Università di Messina: Stop al concorso vinto dal figlio del Prof. Il tar annulla la procedura per un posto da ricercatore
Il Tar di Catania ha annullato l'esito di un concorso per ricercatore a tempo determinato in malattie odontostomatologiche nel dipartimento di Scienze biomediche e odontoiatriche dell'Università di Messina. Era risultato vincitore Roberto Lo Giudice, figlio del dentista Giuseppe Lo Giudice che insegna proprio all'università di Messina e fa parte dell'ordine dei medici di Messina e degli odontoiatri.
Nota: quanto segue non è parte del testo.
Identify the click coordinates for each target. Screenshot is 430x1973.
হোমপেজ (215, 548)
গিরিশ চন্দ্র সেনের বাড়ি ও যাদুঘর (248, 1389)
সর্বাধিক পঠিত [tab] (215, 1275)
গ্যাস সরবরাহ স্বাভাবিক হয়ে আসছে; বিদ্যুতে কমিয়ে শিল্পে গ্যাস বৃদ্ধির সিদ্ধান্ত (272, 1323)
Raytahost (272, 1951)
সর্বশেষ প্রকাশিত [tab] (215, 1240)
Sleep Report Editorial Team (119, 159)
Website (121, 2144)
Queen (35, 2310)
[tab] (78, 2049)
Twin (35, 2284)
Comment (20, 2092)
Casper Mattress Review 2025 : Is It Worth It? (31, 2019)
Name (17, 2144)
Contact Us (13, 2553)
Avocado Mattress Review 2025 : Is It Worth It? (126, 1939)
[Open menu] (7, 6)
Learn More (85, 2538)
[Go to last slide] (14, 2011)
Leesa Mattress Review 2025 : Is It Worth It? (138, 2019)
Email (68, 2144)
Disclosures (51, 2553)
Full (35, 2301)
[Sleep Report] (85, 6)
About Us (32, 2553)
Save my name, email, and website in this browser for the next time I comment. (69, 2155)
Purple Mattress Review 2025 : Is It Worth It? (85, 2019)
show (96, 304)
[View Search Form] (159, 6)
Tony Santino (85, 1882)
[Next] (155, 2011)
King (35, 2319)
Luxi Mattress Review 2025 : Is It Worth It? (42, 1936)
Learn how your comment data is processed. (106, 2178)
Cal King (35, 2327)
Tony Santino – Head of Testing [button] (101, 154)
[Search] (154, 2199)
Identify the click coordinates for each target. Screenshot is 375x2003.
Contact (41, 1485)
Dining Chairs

Il professore Lo Giudice, tuttavia, come scrive Fabrizio Berte' su Repubblica Palermo, dal 2023, fa parte del dipartimento di medicina clinica. Secondo l'articolo 18 della legge 240/10 il divieto d'ammissione ai concorsi riguarda solo i figli dei professori che insegnano nello stesso dipartimento. Ma un concorrente ha deciso ugualmente di opporsi. Il motivo? Roberto Lo Giudice non avrebbe potuto partecipare al concorso in quanto il padre avrebbe mantenuto contatti con il dipartimento in cui sarebbe stato assunto il figlio e proprio li avrebbe ancora oggi importanti incarichi di docenza e dirigenziali. Il ricorrente ha fatto un accesso agli atti ai vertici dell'Ateneo e ha chiesto alla rettrice Giovanna Spatari di annullare la procedura in autotutela in quanto il suo curriculum sarebbe stato svalutato (non gli sarebbe stato riconosciuto un dottorato di ricerca) e quello del figlio del professore Giuseppe Lo Giudice sarebbe stato invece sopravvalutato. Ma l'istanza d'annullamento è stata ignorata e l'accesso agli atti gli è stata negato. Ha deciso di appellarsi e il Tar gli ha dato parzialmente ragione. E' stato appurato che il professore Lo Giudice "anche dopo l'affluenza al dipartimento di medicina clinica e sperimentale e la contestuale disafferenza dal dipartimento di scienze biomediche, odontoiatriche e delle immagini morfologiche e funzionali è stato destinatario di numerosi incarichi (non solo d'insegnamento) presso il dipartimento di scienze biomediche, odontoiatriche e delle immagini morfologiche e funzionali".
L'università è stata condannata a pagare mille euro e il Tar ha dichiarato "la nullità del contratto individuale di lavoro subordinato a tempo determinato stipulato tra l'Università di Messina e Roberto Lo Giudice".